• [Objective]: Change "agent" to "assistant" everywhere it occurs in the entries below, and return the entries otherwise unchanged, leaving out the pictures.

[START Dataset extract]

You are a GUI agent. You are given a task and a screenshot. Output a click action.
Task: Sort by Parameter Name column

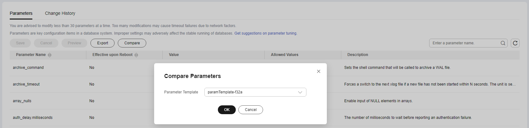point(50,55)
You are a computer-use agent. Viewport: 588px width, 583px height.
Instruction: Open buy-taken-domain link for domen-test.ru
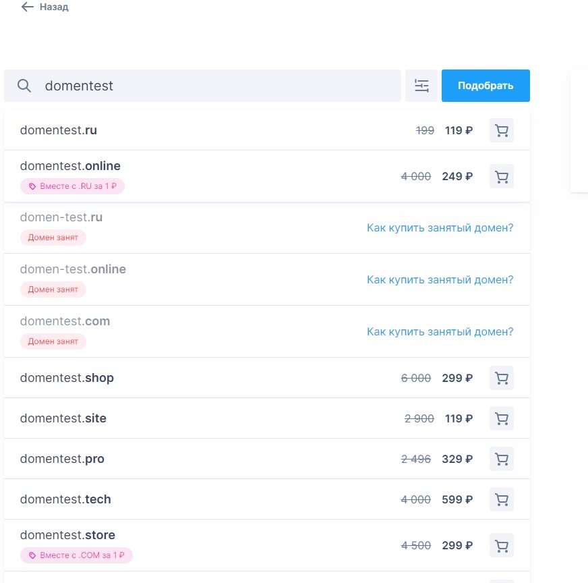[x=440, y=227]
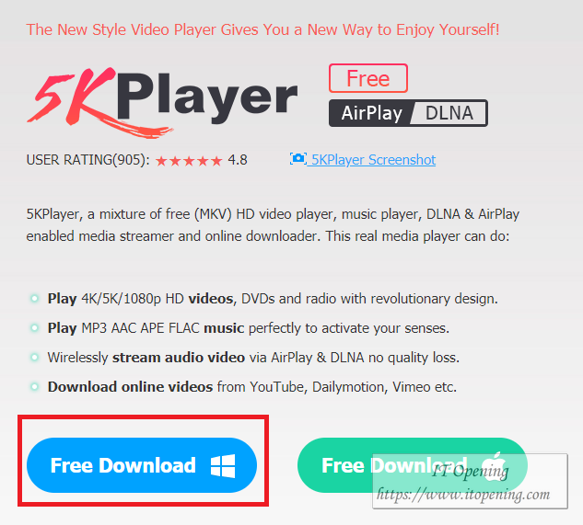
Task: Click the stream audio video bold text
Action: click(179, 358)

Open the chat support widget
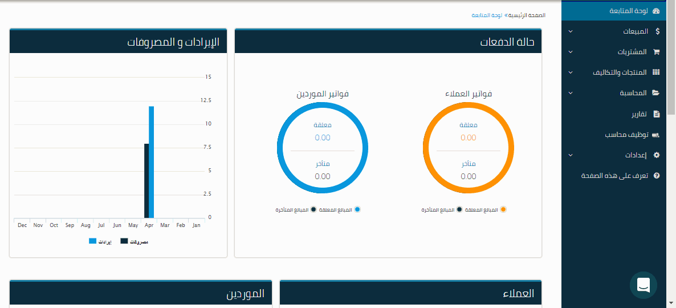point(644,285)
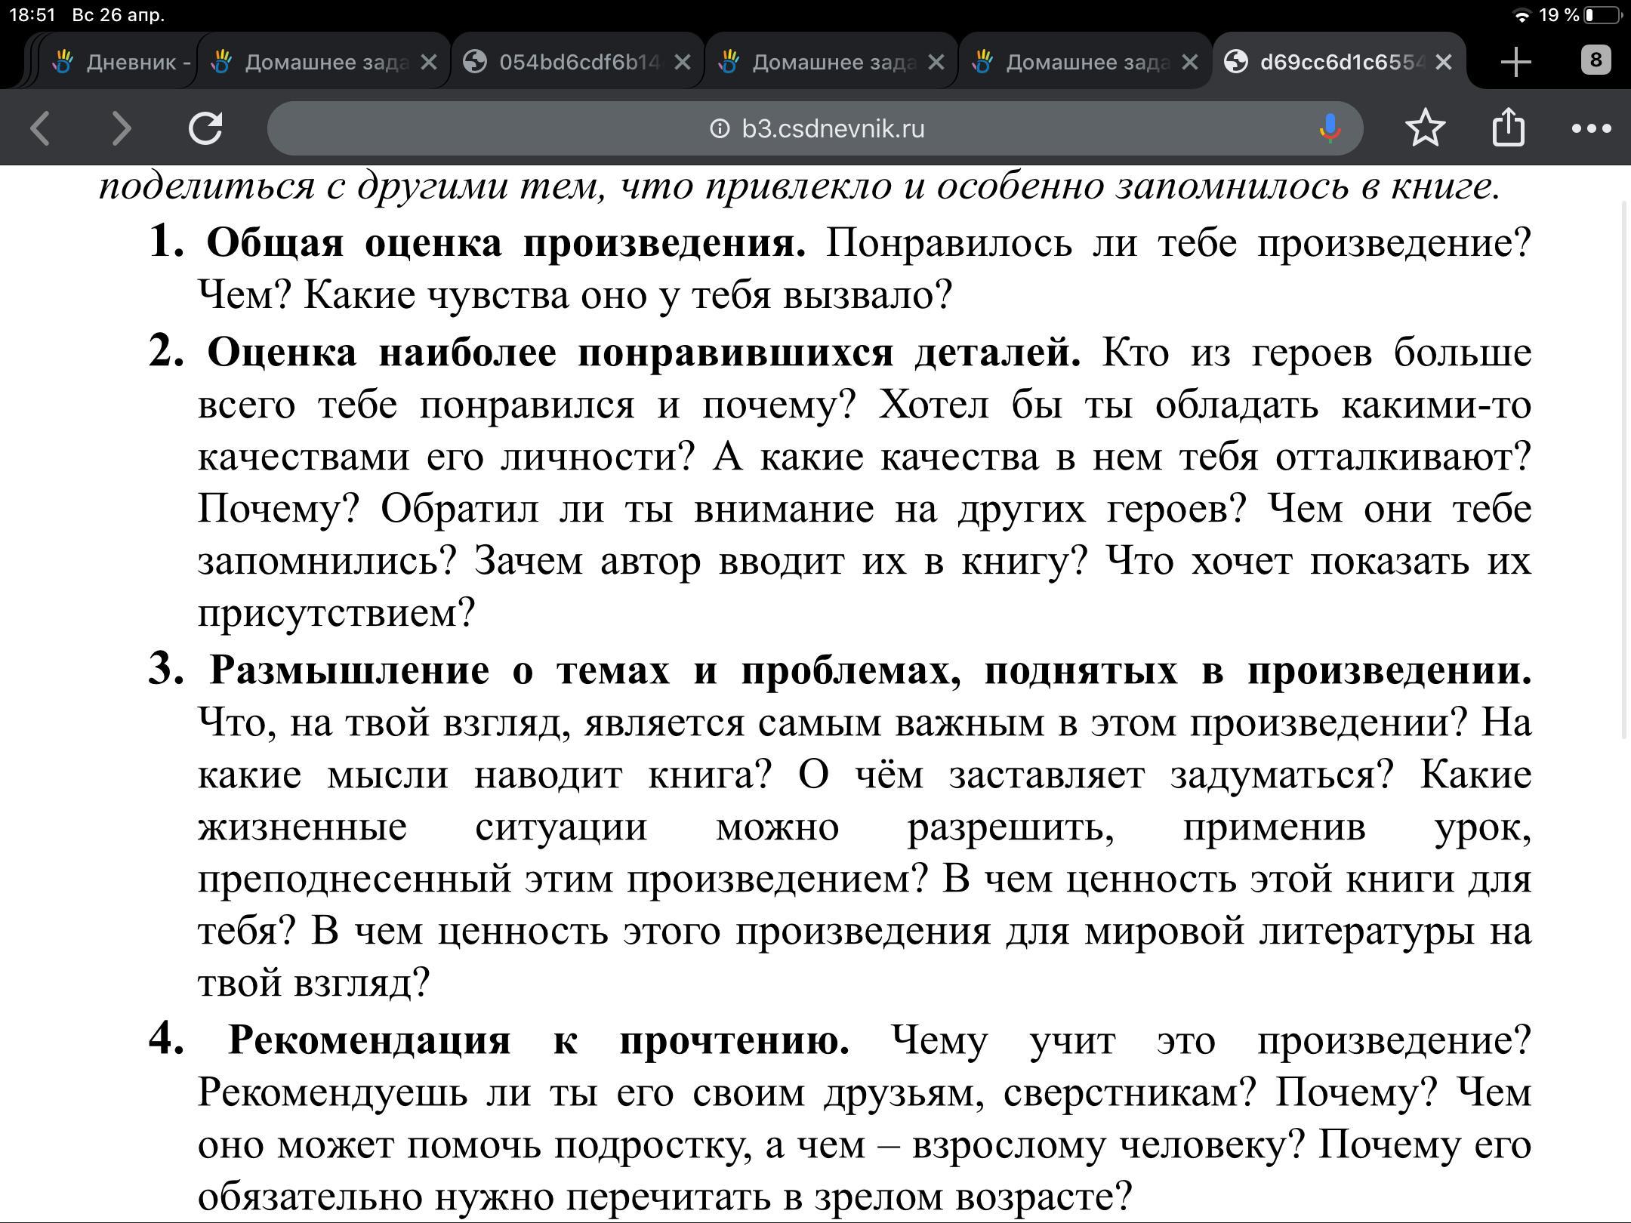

[END Dataset extract]

• [Task answer]:
You are a GUI assistant. You are given a task and a screenshot. Output a click action.
Task: Sort by Parameter Name column

point(50,55)
You are a computer-use assistant. Viewport: 588px width, 583px height.
Instruction: Open buy-taken-domain link for domen-test.ru
[x=440, y=227]
Task: Click the stream audio video bold text
Action: click(179, 358)

Open the chat support widget
point(644,285)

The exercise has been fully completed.